Akıl ve bilim elbette ki çok önemli ve çok gerekli olmakla birlikte evreni, dünyayı ve insanı açıklamakta yetersiz kalmaktadır. Bunu da yine en iyi bilim ile ve bilim insanları ile açıklayabiliriz.

Örneğimizi en ünlü bilim insanlarından biri olan Edison ile verelim. Çünkü Edison’un aklı şaşkına çeviren bir hayat hikayesi var. Öyle bir hikaye ki, mantıklı düşündüğünüzde meydana gelmesi mümkün olmayan olayların ve başarıların yer aldığı bir hikaye bu. Her şeyden önce eğitimsiz, yoksul ve yalnız bir çocuk Edison. Okuma çağına gelince gittiği okulda uyum sağlayamıyor ve üç ay sonra okuldan ayrılıyor. Daha sonra da hiçbir yerden ve kişiden eğitim almıyor. Annesinin yardımı ile evde devam ediyor öğrenme çabalarına. Daha dokuz yaşında iken okuduğu bir fizik kitabının etkisi ile evin bodrumunda bir laboratuvar kurmaya başlıyor.

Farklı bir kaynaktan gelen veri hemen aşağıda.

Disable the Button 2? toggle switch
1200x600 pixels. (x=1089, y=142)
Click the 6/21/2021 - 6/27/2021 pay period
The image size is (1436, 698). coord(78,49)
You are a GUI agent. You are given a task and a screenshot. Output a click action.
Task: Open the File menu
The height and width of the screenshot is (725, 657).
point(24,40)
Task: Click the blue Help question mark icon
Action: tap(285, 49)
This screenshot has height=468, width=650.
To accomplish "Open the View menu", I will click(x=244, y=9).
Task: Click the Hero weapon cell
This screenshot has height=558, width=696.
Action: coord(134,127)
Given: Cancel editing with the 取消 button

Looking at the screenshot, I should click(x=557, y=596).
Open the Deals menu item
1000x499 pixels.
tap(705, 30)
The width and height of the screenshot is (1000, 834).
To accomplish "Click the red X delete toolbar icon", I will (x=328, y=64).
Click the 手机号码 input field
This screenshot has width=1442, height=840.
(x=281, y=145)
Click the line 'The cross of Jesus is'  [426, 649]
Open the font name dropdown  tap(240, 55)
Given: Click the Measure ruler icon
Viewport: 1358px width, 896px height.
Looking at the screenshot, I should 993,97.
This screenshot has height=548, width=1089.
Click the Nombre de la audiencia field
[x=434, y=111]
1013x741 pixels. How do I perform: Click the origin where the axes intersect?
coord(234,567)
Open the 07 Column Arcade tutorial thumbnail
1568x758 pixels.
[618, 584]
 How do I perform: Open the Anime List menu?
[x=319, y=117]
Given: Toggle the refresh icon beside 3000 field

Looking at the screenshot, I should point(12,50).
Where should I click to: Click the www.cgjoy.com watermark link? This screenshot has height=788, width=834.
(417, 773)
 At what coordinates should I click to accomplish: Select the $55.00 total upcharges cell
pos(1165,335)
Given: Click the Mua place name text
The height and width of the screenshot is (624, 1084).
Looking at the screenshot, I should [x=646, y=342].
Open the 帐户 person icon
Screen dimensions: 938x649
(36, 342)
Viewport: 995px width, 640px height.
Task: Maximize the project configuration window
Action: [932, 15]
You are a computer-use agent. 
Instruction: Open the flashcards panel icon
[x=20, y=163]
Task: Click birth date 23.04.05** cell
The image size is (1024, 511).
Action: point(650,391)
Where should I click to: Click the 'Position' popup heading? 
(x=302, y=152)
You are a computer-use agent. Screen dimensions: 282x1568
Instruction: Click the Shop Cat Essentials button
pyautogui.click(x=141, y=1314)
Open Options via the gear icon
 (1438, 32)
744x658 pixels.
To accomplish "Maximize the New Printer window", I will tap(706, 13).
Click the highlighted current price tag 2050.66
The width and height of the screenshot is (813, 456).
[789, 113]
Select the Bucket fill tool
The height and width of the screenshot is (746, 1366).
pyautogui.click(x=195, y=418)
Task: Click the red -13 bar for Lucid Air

Bu yaşta bir çocuğun bir fizik kitabından etkilenerek böyle bir şeye kalkması akla Cemil Meriç’in şu sözünü getiriyor:

“Akıl kör adamın elindeki asaya; İlham gözü gören adamın elindeki meşaleye benzer.”

Edison daha o yaşta iken laboratuvarı için gereken araç ve gereçleri alabilmek için trenlerde gazete satmaya başlar. On beş yaşında bir baskı makinesi alarak kendisi bir gazete çıkartır. Çıkardığı gazetenin yazılarını da kendisi yazar. Üstelik bunları trende yapmaktadır. Bir gün hareket halindeki trene atlarken görevliye yakalanır ve görevli onun kulağından çok fazla çektiği için çok ağrılar çektiği kulağı kısa süre sonra sağır olur. Sağır olması telgrafçı olmasına ve 16 yaşında iken ögrendiği telgrafçılıkla 4 yıl telgraf memuru olarak çalışmasına imkan sağlar. Elektrikli kayıt makinasını icat eder fakat önce bunu kimse önemsemez. Yoksulluk ve sefalet içinde bir süre arkadaşının yanında sığıntı olarak kalır. Daha sonra bu makineyi ihtiyaç duyan birisine 40.000 dolara satması ve bu para ile bir dükkân açıp bu makinaları üretip satmaya devam etmesi ile Harika Çocuk olarak üne ve paraya kavuştuğu ve ampulü keşfetmeye adım adım ilerlediği yıllar başlamış olur. En sonunda o çok ünlü GENERAL ELECTRİC firmasını kurar.

Edison’un hayat hikayesi bütün mantık kurallarının dışına çıkıyor ve akla aykırı birçok şey ihtiva ediyor. Hiçbir eğitimi olmadığı halde ve çok yoksul olmasına rağmen çocuk yaşta buluşlar yapması, gazete çıkarması, yazılarını kendisi yazması, gazete satarken trende dövülmesi ve sağır olması ve buna rağmen harika çocuk olarak ün kazanmasına neden olan keşiflere imza atması her şeyi akıl ve bilim ile açıklamaya çalışmanın yetersizliğini gösteriyor. Cemil Meriç’in sözünde geçen “İlham” kelimesi tam da bu noktada çok şeyi açıklıyor.

Yazımızı Einstein’ın bir sözü ile bitirelim: Uzun yaşamımda öğrendiğim tek şey var: Dünyaya ve Evrene dair Gerçeklerle kıyaslandığında tüm bilim, ilkel ve çocukça kalmaktadır.